Data extracted from a collection
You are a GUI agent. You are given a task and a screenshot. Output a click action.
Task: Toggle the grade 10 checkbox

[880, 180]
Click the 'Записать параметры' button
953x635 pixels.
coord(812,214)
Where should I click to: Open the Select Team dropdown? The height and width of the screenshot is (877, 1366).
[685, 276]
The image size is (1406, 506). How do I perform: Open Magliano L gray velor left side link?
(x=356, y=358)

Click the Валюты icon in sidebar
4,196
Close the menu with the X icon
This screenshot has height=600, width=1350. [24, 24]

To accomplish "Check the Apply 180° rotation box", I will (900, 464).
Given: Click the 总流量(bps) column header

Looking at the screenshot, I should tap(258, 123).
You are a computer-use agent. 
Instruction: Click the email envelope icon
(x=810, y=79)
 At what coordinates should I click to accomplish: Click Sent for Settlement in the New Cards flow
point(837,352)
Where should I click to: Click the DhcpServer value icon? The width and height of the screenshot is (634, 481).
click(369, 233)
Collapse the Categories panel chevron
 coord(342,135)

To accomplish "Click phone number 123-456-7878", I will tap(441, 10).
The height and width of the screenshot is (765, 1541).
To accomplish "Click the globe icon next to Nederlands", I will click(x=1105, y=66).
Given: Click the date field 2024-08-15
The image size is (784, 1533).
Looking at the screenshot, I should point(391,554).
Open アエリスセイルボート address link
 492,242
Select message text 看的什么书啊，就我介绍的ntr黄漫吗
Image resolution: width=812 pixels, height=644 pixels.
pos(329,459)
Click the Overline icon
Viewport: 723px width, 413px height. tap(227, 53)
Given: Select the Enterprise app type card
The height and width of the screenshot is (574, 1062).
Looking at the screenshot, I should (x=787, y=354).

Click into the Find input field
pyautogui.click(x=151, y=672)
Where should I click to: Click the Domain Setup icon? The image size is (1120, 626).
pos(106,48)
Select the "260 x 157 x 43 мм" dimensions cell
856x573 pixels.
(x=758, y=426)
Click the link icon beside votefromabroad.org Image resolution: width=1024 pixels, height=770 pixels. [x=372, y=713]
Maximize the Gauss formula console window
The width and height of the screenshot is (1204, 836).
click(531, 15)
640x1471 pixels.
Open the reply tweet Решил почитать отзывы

Work required. Write out the lines from the one containing "The image size is (784, 1533)." through the last line of the records above. Include both of those lines and nothing else.

Response for this exercise.
The image size is (784, 1533).
Looking at the screenshot, I should point(391,554).
Open アエリスセイルボート address link
 492,242
Select message text 看的什么书啊，就我介绍的ntr黄漫吗
Image resolution: width=812 pixels, height=644 pixels.
pos(329,459)
Click the Overline icon
Viewport: 723px width, 413px height. tap(227, 53)
Given: Select the Enterprise app type card
The height and width of the screenshot is (574, 1062).
Looking at the screenshot, I should (x=787, y=354).

Click into the Find input field
pyautogui.click(x=151, y=672)
Where should I click to: Click the Domain Setup icon? The image size is (1120, 626).
pos(106,48)
Select the "260 x 157 x 43 мм" dimensions cell
856x573 pixels.
(x=758, y=426)
Click the link icon beside votefromabroad.org Image resolution: width=1024 pixels, height=770 pixels. [x=372, y=713]
Maximize the Gauss formula console window
The width and height of the screenshot is (1204, 836).
click(531, 15)
640x1471 pixels.
Open the reply tweet Решил почитать отзывы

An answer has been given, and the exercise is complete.